News & Events / BME Seminar Series / Past Seminar Speakers / 2018-19Hasan Otu
BME Seminar Series Winter 2019
Thursday, January 17, 2019 at 4-5 pm
Tech L361
Host: Professor Jonathan Rivnay
Professor of Electrical and Computer Engineering, University of Nebraska-Lincoln
Probabalistic Graph Models for Biological Data Analysis Uisng External Knowledge
Networks involving all direct and indirect interactions between genes and/or gene products (the interactome) can be used to understand biological pathways and disease mechanisms. From a data analysis perspective, the problem evolves in two directions: (i) given high throughput biological data (HTBD), which known pathways best explain the observed data, (ii) given HTBD, what are the interaction networks that can be deduced?

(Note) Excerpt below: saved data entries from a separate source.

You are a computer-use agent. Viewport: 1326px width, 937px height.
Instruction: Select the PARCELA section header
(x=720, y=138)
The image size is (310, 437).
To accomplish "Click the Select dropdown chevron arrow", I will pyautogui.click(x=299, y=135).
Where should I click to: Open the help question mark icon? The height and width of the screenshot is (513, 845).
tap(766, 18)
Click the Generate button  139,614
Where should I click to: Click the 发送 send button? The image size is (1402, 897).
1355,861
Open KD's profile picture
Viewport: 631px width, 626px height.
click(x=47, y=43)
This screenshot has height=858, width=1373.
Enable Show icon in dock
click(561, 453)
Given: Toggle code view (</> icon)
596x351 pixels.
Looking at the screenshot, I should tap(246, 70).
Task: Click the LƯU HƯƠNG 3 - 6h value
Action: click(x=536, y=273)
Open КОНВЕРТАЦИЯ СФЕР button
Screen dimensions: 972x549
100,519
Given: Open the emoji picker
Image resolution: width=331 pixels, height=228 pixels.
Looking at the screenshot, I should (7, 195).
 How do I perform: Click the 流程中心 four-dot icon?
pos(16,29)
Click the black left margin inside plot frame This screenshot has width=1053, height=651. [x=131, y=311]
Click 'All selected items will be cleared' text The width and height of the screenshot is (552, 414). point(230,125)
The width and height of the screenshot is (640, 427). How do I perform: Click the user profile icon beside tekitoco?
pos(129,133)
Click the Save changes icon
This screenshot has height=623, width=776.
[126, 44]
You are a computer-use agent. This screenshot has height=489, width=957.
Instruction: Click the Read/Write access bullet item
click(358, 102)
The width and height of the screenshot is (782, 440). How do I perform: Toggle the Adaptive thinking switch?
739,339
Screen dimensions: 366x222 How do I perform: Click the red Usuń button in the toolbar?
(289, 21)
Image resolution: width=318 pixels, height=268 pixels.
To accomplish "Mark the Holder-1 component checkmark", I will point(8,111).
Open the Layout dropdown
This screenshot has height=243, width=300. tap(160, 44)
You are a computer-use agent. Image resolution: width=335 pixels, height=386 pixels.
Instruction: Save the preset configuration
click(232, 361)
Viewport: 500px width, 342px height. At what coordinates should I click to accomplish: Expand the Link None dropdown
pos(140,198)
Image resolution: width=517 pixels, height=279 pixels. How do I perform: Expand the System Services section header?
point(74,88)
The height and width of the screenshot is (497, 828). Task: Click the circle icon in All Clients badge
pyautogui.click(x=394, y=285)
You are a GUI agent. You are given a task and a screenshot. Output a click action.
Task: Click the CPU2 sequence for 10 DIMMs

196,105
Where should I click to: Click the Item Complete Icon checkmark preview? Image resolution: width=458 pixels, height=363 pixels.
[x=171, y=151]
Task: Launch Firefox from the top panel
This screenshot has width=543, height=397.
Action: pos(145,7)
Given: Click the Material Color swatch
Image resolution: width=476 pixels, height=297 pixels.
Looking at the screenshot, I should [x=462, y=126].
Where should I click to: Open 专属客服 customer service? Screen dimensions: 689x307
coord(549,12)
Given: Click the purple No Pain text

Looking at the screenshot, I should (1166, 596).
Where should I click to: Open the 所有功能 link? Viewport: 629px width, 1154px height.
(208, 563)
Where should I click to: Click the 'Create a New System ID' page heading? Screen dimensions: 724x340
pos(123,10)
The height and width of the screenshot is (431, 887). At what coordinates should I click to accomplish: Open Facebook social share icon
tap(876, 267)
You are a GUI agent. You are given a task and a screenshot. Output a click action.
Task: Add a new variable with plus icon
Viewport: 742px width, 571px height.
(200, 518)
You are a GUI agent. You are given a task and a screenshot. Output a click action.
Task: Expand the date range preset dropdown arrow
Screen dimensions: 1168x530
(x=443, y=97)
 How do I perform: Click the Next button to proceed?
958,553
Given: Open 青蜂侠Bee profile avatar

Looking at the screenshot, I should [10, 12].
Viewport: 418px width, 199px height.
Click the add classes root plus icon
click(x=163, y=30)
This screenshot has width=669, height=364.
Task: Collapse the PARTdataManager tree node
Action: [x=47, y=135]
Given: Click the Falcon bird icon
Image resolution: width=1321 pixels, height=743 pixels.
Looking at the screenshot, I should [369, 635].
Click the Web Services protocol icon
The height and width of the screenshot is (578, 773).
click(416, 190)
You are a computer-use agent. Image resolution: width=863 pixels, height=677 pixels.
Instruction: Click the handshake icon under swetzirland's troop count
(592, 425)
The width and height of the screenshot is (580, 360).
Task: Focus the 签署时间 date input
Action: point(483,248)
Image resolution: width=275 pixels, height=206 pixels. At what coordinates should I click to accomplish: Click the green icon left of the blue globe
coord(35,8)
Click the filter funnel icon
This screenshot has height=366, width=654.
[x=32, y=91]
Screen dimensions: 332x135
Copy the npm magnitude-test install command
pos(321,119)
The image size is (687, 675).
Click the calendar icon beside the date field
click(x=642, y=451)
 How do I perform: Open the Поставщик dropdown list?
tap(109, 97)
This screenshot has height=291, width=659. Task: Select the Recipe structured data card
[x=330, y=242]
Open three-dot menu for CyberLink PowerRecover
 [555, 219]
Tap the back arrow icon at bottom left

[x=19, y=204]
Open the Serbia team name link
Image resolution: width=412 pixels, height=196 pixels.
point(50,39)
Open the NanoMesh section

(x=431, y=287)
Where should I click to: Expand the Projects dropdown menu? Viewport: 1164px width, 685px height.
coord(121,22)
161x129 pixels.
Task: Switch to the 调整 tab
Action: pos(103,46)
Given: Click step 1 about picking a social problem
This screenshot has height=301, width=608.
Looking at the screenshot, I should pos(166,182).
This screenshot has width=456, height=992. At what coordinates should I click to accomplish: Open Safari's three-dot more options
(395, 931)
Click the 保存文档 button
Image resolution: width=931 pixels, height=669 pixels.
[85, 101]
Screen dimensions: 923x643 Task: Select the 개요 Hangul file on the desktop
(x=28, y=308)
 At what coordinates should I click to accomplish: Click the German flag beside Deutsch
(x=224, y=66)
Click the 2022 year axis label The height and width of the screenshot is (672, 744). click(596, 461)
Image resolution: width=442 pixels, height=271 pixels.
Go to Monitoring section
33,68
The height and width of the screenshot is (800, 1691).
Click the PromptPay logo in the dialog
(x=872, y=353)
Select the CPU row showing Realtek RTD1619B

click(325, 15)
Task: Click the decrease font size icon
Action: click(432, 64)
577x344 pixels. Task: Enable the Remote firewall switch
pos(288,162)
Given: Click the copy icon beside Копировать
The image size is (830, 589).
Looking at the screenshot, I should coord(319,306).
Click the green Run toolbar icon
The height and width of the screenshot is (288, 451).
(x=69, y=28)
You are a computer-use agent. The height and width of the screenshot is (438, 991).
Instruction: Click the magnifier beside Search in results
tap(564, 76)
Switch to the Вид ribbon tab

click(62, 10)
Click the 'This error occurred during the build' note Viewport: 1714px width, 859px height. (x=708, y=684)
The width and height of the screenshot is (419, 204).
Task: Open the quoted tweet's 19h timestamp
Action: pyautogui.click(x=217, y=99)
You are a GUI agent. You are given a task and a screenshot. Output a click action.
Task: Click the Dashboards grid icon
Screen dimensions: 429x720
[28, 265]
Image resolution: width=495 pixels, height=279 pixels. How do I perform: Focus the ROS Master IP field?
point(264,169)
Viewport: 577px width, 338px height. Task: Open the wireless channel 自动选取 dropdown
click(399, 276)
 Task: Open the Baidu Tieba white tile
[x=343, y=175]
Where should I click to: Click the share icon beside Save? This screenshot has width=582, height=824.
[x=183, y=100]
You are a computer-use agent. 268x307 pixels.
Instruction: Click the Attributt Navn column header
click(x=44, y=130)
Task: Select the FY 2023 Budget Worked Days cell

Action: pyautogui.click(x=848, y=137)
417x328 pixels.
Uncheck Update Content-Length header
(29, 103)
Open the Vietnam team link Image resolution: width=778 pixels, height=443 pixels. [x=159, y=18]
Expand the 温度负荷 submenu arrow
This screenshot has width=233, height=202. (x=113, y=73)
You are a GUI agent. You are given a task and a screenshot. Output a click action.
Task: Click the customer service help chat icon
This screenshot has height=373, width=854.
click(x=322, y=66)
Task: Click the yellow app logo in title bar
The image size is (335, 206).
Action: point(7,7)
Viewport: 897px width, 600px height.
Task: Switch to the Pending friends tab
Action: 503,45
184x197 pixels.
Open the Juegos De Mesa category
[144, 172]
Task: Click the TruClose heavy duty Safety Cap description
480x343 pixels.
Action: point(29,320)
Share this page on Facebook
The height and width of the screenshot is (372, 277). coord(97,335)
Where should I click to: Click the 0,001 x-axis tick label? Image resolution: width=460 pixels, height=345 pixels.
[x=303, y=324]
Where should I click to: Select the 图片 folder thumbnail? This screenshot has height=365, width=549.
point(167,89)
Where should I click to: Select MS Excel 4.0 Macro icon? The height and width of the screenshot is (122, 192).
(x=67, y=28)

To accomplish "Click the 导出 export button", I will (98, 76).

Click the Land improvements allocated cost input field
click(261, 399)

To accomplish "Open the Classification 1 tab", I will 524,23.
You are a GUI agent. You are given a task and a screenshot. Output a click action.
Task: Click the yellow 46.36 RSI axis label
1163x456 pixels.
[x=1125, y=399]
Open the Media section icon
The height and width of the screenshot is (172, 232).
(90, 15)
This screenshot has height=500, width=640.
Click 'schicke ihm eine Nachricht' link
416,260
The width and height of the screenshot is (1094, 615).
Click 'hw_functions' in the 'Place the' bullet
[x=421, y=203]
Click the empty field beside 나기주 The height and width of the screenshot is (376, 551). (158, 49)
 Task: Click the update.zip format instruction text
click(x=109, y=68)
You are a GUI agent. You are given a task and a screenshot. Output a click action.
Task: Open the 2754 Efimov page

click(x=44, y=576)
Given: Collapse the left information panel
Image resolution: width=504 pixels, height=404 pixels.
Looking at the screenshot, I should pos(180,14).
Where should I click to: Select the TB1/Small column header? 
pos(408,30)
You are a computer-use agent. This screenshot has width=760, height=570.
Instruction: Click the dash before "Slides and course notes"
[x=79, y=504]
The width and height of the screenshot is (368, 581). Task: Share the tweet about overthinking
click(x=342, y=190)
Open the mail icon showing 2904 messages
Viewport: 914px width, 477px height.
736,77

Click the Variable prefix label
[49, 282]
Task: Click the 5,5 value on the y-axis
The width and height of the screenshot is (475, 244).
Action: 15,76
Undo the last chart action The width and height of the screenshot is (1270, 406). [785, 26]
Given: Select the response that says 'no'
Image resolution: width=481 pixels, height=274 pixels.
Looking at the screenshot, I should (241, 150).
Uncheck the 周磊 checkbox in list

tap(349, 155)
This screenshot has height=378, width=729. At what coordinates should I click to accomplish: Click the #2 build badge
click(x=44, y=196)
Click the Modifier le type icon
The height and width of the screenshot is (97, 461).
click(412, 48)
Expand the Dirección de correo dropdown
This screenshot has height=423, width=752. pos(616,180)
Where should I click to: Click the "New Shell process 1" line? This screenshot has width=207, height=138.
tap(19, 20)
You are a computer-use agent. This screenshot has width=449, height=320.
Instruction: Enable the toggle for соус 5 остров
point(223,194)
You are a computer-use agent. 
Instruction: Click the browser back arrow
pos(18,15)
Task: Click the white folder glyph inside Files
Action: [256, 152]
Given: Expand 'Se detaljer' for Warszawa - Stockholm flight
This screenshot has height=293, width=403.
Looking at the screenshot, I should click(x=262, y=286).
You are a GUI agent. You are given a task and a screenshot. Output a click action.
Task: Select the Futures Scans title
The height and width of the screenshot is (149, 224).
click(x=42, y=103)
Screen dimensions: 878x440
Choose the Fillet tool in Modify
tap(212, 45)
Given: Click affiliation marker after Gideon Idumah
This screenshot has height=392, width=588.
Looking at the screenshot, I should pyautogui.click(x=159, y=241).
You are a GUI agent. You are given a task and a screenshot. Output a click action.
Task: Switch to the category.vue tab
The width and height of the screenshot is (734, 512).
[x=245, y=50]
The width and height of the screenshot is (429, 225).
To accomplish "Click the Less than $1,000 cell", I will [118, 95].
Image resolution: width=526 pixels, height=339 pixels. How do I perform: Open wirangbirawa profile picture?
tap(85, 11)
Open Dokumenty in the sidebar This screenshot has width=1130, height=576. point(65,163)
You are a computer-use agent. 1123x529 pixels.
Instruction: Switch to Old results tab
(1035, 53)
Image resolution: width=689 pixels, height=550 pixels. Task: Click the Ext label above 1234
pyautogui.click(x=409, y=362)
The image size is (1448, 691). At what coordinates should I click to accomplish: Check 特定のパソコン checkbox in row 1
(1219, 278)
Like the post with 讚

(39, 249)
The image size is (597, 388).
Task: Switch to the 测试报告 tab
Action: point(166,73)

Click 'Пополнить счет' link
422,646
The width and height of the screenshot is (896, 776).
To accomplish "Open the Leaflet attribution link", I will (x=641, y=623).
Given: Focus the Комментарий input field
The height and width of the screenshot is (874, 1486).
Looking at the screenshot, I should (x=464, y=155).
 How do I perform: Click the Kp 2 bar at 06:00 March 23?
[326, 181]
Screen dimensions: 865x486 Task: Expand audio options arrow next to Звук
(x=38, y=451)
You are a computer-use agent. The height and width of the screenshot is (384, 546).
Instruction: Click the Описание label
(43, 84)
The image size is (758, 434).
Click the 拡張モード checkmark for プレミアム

The first question has traditionally been answered using enrichment-type approaches to find pathways that are “active” based on HTBD. The second question has typically seen attempts that use linear measures, which often do not utilize the existing knowledge of interaction between macromolecules. We have developed methods that use probabilistic graph representations to answer these two questions. For the first part, we model the topology of the pathway to identify its ability to explain the given HTBD. For the second part, we use external biological knowledge that supplements the inferences coming from the observed HTBD to discover interaction networks. In this talk, I will describe the two approaches with results based on synthetic, simulated, and real HTBD.